Der Kläger hat es insoweit lediglich unterlassen, seine Arbeitsunfähigkeit während dieser Zeit durch einen Arzt bescheinigen zu lassen. Dieses Versäumnis führt aber nicht zu einem Erlöschen des Krankengeldanspruchs dem Grunde nach, sondern lediglich zu seinem Ruhen gem. § 49 Abs. 1 Nr. 5 SGB V. Soweit der Kläger meint, dass der Anspruch auf Krankengeld in der Zeit vom 20. August bis zum 3. September 1997 deswegen nicht geruht hat, weil die Beklagte ihn nicht darauf hingewiesen habe, dass entsprechende Arbeitsunfähigkeitsbescheinigungen vorzulegen sind, kann dieser Vortrag seiner Berufung nicht zum Erfolg verhelfen. Der Senat kann offen lassen, ob die Beklagte überhaupt verpflichtet ist, derartige Hinweise zu geben. Jedenfalls tritt das Ruhen des Anspruchs auf Krankengeld gem. § 49 Abs. 1 Nr. 5 SGB V kraft Gesetzes bei Vorliegen eines Meldeversäumnisses ein.

Dieses Ruhen des Krankengeldanspruchs endete aber mit der Vorlage der Arbeitsunfähigkeitsbescheinigungen für die Zeit vom 4. September 1997 an. Diesen Anspruch hat die Beklagte insoweit auch anerkannt, allerdings begrenzt bis zum 19. September 1997 wegen der von ihr vertretenden Auffassung, dass lediglich Anspruch aus dem Gesichtspunkt nachgehenden Versicherungsschutzes bestehe (§ 19 Abs. 2 SGB V).

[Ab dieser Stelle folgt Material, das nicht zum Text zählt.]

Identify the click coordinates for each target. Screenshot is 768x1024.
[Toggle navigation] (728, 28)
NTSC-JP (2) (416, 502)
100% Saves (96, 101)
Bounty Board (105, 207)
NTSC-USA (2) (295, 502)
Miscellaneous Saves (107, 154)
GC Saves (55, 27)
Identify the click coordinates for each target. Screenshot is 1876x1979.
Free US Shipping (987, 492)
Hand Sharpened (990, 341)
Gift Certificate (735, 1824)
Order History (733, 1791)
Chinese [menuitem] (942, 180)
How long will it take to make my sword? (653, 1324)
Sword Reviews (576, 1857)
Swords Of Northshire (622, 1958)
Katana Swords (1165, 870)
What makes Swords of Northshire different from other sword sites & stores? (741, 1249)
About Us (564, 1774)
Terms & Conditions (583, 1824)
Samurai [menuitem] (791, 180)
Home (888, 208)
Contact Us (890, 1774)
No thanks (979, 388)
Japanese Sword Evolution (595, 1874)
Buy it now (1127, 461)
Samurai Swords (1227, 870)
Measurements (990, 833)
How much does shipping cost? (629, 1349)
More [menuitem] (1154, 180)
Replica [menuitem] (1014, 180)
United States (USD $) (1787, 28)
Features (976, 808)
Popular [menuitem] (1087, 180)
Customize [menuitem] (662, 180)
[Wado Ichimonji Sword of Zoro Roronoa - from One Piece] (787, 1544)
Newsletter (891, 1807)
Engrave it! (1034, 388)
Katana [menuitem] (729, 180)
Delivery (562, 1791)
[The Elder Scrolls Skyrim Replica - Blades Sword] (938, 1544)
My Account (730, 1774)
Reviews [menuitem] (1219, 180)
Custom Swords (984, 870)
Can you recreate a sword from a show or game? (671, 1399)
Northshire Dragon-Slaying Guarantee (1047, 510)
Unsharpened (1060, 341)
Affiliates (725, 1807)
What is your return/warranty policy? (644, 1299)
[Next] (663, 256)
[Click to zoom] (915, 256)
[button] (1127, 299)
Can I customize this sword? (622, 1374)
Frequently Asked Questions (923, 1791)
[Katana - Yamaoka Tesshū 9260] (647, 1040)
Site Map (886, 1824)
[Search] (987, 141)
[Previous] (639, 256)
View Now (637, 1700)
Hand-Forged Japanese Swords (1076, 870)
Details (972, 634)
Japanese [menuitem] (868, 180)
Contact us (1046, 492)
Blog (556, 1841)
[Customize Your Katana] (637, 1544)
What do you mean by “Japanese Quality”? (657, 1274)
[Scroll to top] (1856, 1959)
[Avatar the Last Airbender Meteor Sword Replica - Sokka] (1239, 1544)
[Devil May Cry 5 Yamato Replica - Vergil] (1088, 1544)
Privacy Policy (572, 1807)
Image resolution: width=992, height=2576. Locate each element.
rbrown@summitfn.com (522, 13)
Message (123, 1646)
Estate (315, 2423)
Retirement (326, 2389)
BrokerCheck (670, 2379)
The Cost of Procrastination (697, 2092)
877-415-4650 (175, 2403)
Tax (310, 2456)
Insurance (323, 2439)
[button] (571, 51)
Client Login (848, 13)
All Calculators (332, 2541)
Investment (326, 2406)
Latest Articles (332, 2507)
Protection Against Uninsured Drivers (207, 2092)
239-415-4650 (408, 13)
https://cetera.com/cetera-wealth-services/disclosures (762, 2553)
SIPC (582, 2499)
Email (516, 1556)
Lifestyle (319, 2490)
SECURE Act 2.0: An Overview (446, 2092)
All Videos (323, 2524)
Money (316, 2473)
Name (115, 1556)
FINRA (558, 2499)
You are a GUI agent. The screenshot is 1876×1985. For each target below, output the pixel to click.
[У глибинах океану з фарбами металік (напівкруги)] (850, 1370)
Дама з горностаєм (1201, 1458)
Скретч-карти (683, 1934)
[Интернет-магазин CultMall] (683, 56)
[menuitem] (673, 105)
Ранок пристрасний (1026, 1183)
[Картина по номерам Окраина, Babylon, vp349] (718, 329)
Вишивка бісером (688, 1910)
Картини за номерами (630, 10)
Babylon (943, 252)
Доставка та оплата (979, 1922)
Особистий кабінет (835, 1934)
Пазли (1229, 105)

Ein solcher Sachverhalt ist hier aber nicht gegeben, wie ausgeführt, weil die Arbeitsunfähigkeit während des Bestehens des Beschäftigungsverhältnisses des Klägers eingetreten und ununterbrochen bis zum 4. September 1997 und darüber hinaus mit der Folge fortbestanden hat, dass der Anspruch des Klägers auf Krankengeld über den 19. September 1996 hinaus fortbesteht.

Soweit der Kläger mit seiner Berufung hinsichtlich des Anspruchs auf Krankengeld über den 31. Mai 1998 geltend macht, er habe entsprechende Arbeitsunfähigkeitsbescheinigungen im Anschluss an die mündliche Verhandlung vom 18. Mai 2001 auf der Geschäftsstelle der 88. Kammer des Sozialgerichts Berlin abgegeben, kann der Senat offen lassen, ob dieser Vortrag dem tatsächlichen Geschehensverlauf entspricht. Denn Arbeitsunfähigkeitsbescheinigungen für den streitbefangenen Zeitraum befinden sich weder in der Verwaltungsakte der Beklagten noch in der Gerichtsakte. Jedenfalls wäre die Meldung der Arbeitsunfähigkeit im Anschluss an die mündliche Verhandlung des Sozialgerichts Berlin vom 18. Mai 2001 nicht rechtzeitig im Sinne von § 49 Abs. 1 Nr. 5 SGB V und hätte, unabhängig von den bestandskräftigen Versagungsentscheidungen der Beklagten, das Ruhen des Anspruchs ab dem 1. Juni 1998 zur Folge.

Die Kostenentscheidung folgt aus § 193 SGG. Der Senat hat hierbei berücksichtigt, dass die Anfechtungsklage des Klägers in vollem Umfang und seine Leistungsklage teilweise - in einem Umfang von lediglich 4 Tagen - erfolgreich waren.

Gründe für die Zulassung der Revision nach § 160 Abs. 2 Nr. 1 und Nr. 2 SGG liegen nicht vor.